* TASK DIRECTIONS
Print the data exactly as it appears, keeping every word.

### SUPPLIED ENTRIES

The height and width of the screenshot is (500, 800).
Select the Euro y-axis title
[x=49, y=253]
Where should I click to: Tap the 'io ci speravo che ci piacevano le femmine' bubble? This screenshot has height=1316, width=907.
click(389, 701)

######

* OUTPUT FOR THIS EXERCISE
The height and width of the screenshot is (500, 800).
Select the Euro y-axis title
[x=49, y=253]
Where should I click to: Tap the 'io ci speravo che ci piacevano le femmine' bubble? This screenshot has height=1316, width=907.
click(389, 701)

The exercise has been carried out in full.